Having a third position to choose from is a benefit of these stools. As we've learnt, changing positions is key to staying active at your desk and avoiding common aches and pains. Leaning takes the pressure off your feet, knees, and spine without the added lower back stress from sitting.

As we become more aware of the risks caused by inactivity, a leaning stool can reduce your time spent in a chair. While you may burn fewer calories than standing, you're still getting the benefits over sitting.

You can also try other options like drafting chairs or yoga balls that complement a sit-stand workstation nicely too.

Avoid shoulder, neck and wrist pain with arm supports

A problem people encounter when using a computer all day is, their forearms rest in awkward positions on the edge of the desk. After a few hours, this can cause wrist pain. No amount of adjusting your keyboard ever seems to solve the problem.

Forearm supports are designed to relieve muscle strain and reduce tension in your neck and shoulders. Some options include the arms of your chair or, ergonomic forearm supports that attach to your desk and are adjustable to suit you.

pop up standing desk for freelancers using laptops
Credit: Photo by JP Lockwood on Unsplash

Standing isn't a substitute for exercise

It's common knowledge that physical activity is good for the body and a prolonged sedentary lifestyle is not.

And while standing is recognised for its benefits, that doesn't mean you should forgo daily exercise. An article from Men's Health shed's some great light on this, and whether we may be putting too much emphasis on this new ally.

Michael Fredericson, Director of Sports Medicine, says,

"In relation to general health, there are a number of studies coming out saying that sitting too long leads to poor overall health factors. Now, part of that might be that the people who sit too much are the ones that don't exercise that much either. So that's where the question about causation comes in. To the extent that sitting is associated with other risk factors, people tend to have more visceral body fat, they tend to be in poor cardiovascular health. Sitting could indirectly lead to increased mortality. But I really think the bigger issue here is just inactivity—that's what studies are finding."

So if standing isn't benefiting your overall fitness, what can you do?

Try exercising before work. Our bodies are meant to move. Hit the gym, take a long walk or ride your bike to work—get in some form of exercise before you start your workday.

Both sitting and standing don't just affect your back; it's your neck, hamstrings, calves, hips and a body part many neglect, your pecs too. Because when we're seated, we tend to use hunched posture. To counteract this, something like yoga, pilates or just some basic stretching is perfect for helping extend and open up the chest.

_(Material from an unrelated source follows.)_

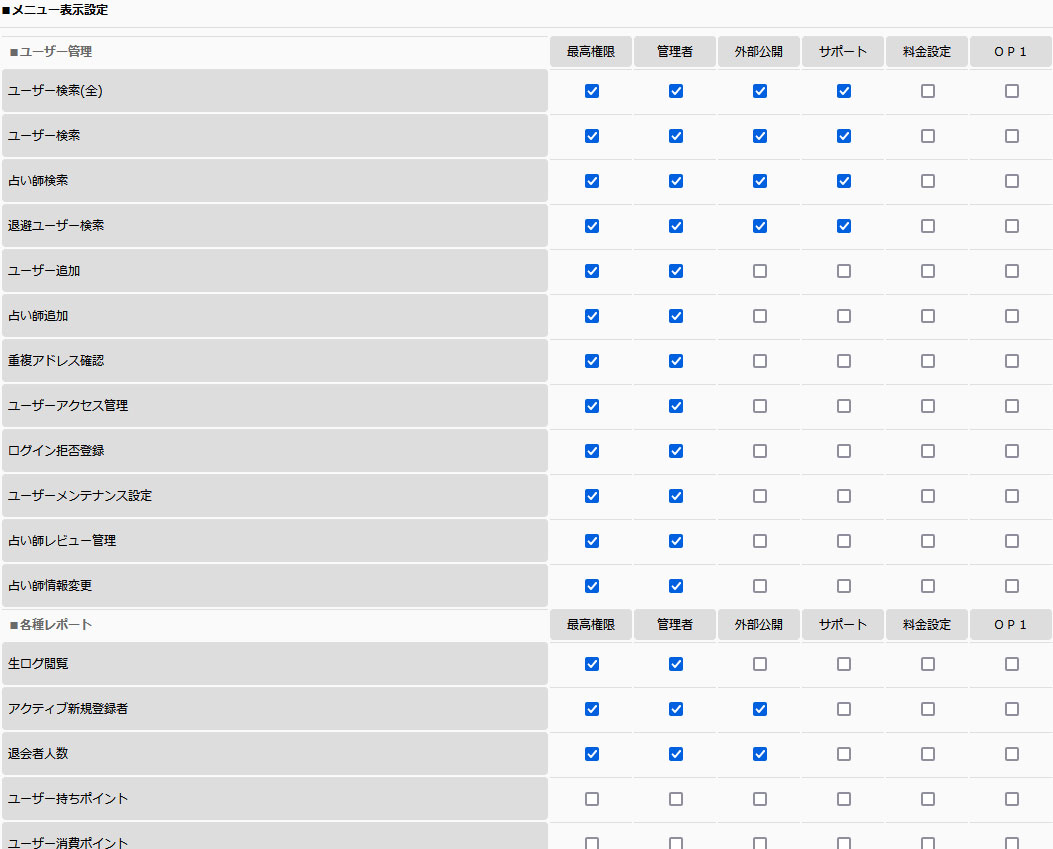Screen dimensions: 1053x849
Task: Check サポート for 退会者人数 row
Action: point(844,754)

From a busted workstation to boosted productivity

Circling back to my experience, inspiring me to share this article. I've felt all of those pesky aches and pains; stiff neck, sore back, tight hips and an ongoing need to crack my wrists. And this was despite living a very healthy and active lifestyle outside of work.

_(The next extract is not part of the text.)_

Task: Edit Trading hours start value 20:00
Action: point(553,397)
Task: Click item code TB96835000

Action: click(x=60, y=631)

Never did it occur to me that, maybe my home office setup was a bust and perhaps I was counteracting all that hard work in the gym by sitting on my butt for six to eight hours.

Just a few weeks into using my makeshift standing workstation, I've discovered drastic improvements in my body's overall performance. Fewer aches, pains, and I can certainly vouch for the studies on boosted productivity and alertness.

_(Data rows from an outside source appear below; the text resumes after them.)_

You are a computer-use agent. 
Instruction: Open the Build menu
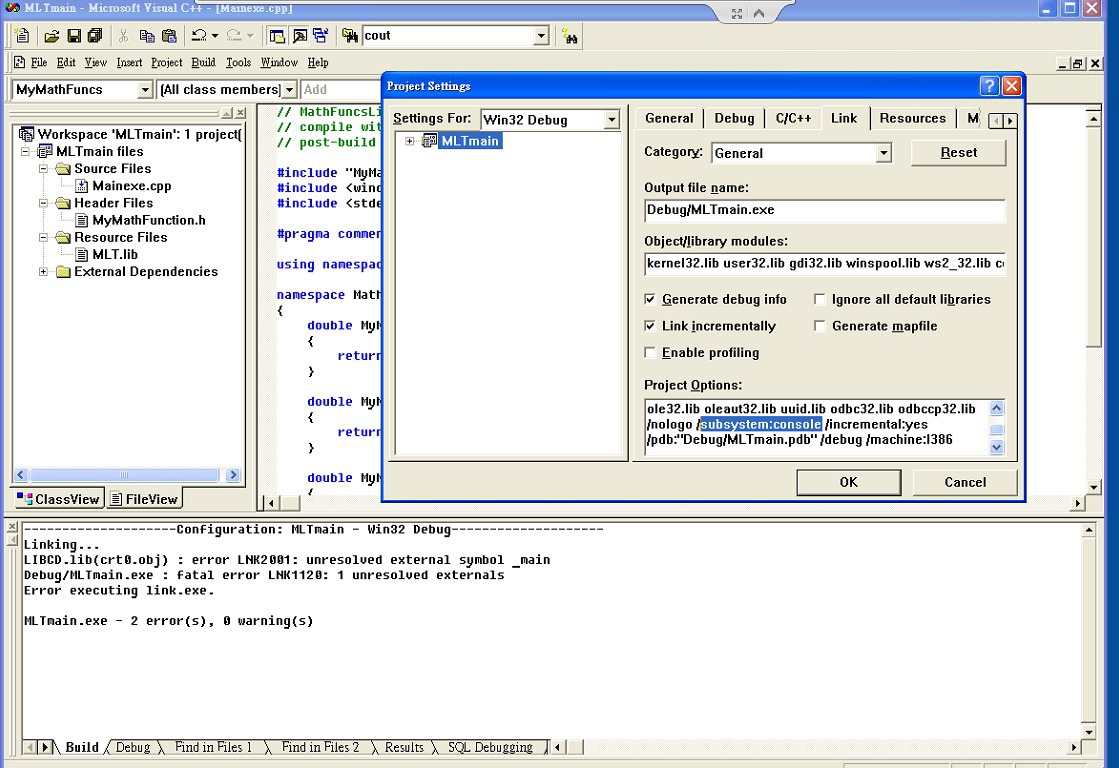(x=203, y=62)
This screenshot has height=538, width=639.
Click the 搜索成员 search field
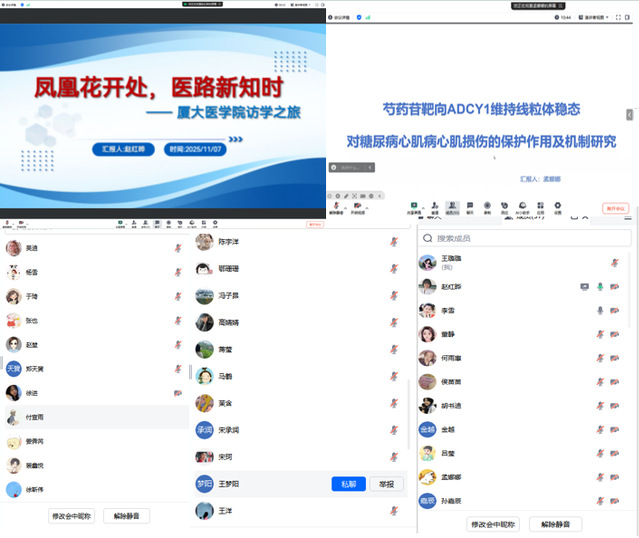tap(525, 239)
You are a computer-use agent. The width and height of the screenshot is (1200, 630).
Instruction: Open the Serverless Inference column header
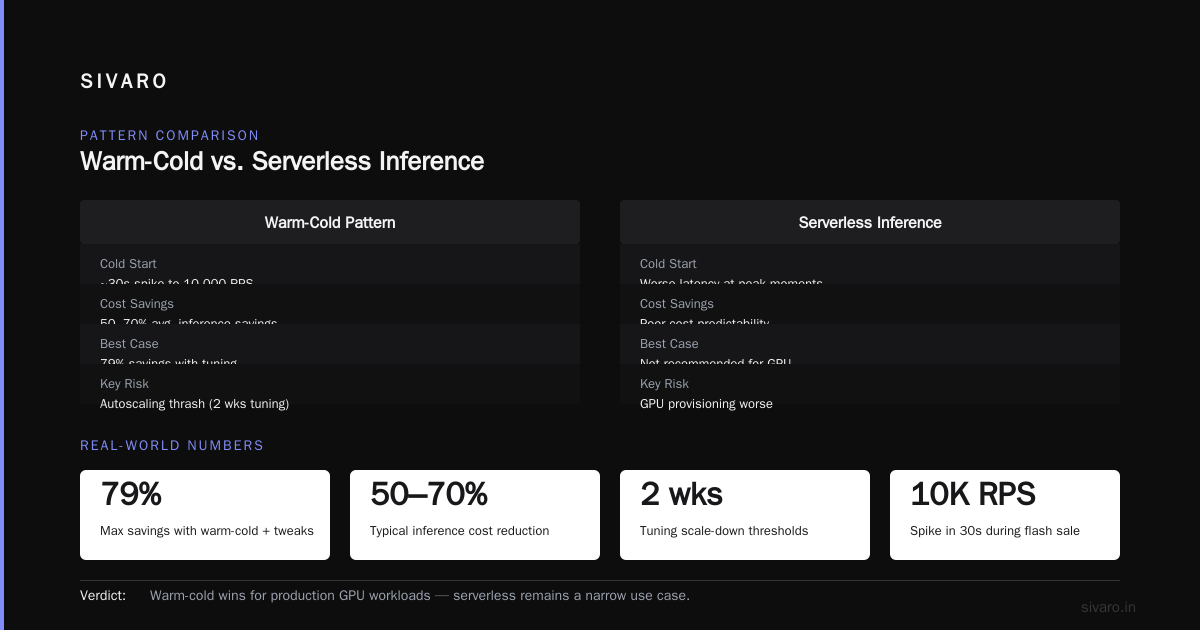click(870, 222)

But, to reemphasise, standing workstations require a lifestyle change. They aren't a "quick-fix" to counteract years of staying sedentary, nor should they be used all hours of the day.

During the adjustment phase of your new workstation, make sure your desk, monitor and any other accessories are at a height that suits you then, commence short standing periods of 30-60 minutes at a time (equal to 1-2 pomodoro sessions).

Lastly, get some physical activity in! Even if it's a 10-minute yoga tutorial on YouTube, some light stretches during and after work or, hell, get training to deadlift 100kgs if that's your thing. Your body, over time, will thank you for keeping it active by giving back to you with fewer aches and pains during work, regardless of whether you're a sitter or stander.

Are you an avid standing workstation user? What are your tips?